The task:
Please give back word for word the lines of the material below between the line containing "Recuento de Lectura Marzo 2023 (319, 1676)" and the line containing "Celeste Bradley (283, 2285)", inclusive.

━━━━━━━━━━━━━━━━

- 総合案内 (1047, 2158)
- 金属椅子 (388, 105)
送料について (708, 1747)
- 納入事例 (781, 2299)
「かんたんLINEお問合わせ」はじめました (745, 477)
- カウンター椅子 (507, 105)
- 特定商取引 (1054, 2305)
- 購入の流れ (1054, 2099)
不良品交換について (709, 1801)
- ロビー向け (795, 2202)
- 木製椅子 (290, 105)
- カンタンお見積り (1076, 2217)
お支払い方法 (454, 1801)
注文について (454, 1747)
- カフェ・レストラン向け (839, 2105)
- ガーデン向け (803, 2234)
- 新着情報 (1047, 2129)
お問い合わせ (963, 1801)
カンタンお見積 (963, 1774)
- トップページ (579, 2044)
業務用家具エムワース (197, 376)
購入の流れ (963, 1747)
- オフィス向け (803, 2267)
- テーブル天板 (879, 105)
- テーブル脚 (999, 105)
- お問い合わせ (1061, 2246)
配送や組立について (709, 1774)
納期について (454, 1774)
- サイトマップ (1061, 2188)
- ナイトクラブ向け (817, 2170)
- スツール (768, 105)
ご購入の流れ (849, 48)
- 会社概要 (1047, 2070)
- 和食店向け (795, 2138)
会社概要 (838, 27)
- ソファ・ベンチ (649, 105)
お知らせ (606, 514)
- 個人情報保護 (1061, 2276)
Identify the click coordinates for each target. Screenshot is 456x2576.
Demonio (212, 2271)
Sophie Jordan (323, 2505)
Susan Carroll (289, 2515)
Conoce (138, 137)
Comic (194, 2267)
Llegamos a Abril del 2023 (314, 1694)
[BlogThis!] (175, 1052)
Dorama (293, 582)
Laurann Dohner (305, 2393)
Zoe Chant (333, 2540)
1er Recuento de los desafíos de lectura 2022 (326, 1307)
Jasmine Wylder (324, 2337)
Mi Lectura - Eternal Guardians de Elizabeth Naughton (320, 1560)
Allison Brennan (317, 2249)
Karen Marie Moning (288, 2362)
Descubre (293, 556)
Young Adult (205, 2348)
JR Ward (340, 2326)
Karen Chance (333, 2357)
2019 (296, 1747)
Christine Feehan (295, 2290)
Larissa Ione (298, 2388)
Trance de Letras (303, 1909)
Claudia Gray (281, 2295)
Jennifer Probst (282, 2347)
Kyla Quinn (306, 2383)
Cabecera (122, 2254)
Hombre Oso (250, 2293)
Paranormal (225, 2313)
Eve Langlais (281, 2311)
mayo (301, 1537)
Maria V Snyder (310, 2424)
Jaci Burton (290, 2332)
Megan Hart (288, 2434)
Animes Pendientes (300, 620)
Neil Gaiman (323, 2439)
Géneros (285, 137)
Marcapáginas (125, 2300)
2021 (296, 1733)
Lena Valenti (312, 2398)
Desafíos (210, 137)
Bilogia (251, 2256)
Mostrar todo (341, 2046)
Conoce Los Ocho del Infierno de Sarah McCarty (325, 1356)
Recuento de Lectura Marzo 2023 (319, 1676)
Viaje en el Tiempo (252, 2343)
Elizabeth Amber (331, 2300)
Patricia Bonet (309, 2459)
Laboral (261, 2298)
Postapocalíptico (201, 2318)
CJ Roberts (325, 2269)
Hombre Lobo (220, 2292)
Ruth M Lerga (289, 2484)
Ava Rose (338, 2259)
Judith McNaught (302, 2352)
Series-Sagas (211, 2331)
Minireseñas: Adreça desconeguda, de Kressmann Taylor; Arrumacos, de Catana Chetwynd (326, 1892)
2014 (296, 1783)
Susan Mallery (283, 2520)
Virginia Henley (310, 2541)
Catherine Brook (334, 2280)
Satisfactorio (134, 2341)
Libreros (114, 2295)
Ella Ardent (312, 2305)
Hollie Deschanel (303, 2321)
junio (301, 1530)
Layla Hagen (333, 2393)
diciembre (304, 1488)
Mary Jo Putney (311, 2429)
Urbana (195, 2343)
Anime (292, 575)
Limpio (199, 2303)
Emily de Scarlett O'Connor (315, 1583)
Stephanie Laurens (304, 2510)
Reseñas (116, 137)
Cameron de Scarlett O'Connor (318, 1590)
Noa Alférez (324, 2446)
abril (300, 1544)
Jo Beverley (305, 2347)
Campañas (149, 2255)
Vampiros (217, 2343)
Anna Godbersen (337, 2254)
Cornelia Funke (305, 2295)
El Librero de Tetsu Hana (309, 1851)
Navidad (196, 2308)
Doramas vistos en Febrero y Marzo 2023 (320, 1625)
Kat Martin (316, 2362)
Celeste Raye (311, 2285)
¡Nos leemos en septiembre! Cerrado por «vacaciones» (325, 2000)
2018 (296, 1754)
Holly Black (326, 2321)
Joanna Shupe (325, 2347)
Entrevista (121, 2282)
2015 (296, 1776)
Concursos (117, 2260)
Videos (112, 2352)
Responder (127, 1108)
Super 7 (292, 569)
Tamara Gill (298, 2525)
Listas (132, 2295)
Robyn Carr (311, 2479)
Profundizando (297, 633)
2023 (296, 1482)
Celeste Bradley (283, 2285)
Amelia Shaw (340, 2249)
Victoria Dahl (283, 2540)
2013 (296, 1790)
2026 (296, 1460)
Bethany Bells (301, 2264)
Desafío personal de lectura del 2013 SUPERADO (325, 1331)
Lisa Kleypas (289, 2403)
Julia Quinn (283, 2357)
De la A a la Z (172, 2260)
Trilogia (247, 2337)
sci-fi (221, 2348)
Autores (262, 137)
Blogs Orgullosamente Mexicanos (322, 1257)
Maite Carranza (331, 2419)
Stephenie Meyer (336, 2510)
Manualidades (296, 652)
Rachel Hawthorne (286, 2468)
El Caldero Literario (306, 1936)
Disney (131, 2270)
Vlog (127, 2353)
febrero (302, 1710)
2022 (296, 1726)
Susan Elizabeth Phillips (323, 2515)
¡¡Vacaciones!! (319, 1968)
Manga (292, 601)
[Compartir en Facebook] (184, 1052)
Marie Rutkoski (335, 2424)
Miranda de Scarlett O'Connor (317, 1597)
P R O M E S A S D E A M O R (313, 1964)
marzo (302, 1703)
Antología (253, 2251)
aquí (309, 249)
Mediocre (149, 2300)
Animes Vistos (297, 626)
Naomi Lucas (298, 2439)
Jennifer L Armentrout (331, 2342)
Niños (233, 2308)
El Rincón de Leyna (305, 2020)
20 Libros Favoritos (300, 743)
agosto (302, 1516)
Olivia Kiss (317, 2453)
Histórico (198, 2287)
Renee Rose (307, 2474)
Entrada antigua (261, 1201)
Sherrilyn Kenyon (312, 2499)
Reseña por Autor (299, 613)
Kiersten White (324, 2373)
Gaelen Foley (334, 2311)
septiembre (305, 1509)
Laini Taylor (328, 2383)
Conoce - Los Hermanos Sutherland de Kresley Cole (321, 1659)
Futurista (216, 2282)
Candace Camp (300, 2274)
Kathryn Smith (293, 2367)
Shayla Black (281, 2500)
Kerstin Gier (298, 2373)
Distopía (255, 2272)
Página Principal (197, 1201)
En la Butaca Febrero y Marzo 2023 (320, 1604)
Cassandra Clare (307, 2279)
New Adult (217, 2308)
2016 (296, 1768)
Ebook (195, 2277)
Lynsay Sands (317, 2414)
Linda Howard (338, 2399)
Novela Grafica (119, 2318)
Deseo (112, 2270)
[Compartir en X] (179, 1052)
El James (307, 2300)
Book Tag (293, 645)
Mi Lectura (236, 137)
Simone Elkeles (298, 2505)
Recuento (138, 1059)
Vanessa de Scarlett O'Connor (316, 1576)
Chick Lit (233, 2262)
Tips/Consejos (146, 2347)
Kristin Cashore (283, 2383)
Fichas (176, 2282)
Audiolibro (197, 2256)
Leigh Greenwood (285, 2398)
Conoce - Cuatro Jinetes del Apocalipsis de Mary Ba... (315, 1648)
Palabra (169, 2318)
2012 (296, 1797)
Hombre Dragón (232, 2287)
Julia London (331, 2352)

━━━━━━━━━━━━━━━━

Worked solution:
Recuento de Lectura Marzo 2023 (319, 1676)
Viaje en el Tiempo (252, 2343)
Elizabeth Amber (331, 2300)
Patricia Bonet (309, 2459)
Laboral (261, 2298)
Postapocalíptico (201, 2318)
CJ Roberts (325, 2269)
Hombre Lobo (220, 2292)
Ruth M Lerga (289, 2484)
Ava Rose (338, 2259)
Judith McNaught (302, 2352)
Series-Sagas (211, 2331)
Minireseñas: Adreça desconeguda, de Kressmann Taylor; Arrumacos, de Catana Chetwynd (326, 1892)
2014 (296, 1783)
Susan Mallery (283, 2520)
Virginia Henley (310, 2541)
Catherine Brook (334, 2280)
Satisfactorio (134, 2341)
Libreros (114, 2295)
Ella Ardent (312, 2305)
Hollie Deschanel (303, 2321)
junio (301, 1530)
Layla Hagen (333, 2393)
diciembre (304, 1488)
Mary Jo Putney (311, 2429)
Urbana (195, 2343)
Anime (292, 575)
Limpio (199, 2303)
Emily de Scarlett O'Connor (315, 1583)
Stephanie Laurens (304, 2510)
Reseñas (116, 137)
Cameron de Scarlett O'Connor (318, 1590)
Noa Alférez (324, 2446)
abril (300, 1544)
Jo Beverley (305, 2347)
Campañas (149, 2255)
Vampiros (217, 2343)
Anna Godbersen (337, 2254)
Cornelia Funke (305, 2295)
El Librero de Tetsu Hana (309, 1851)
Navidad (196, 2308)
Doramas vistos en Febrero y Marzo 2023 (320, 1625)
Kat Martin (316, 2362)
Celeste Raye (311, 2285)
¡Nos leemos en septiembre! Cerrado por «vacaciones» (325, 2000)
2018 (296, 1754)
Holly Black (326, 2321)
Joanna Shupe (325, 2347)
Entrevista (121, 2282)
2015 (296, 1776)
Concursos (117, 2260)
Videos (112, 2352)
Responder (127, 1108)
Super 7 (292, 569)
Tamara Gill (298, 2525)
Listas (132, 2295)
Robyn Carr (311, 2479)
Profundizando (297, 633)
2023 (296, 1482)
Celeste Bradley (283, 2285)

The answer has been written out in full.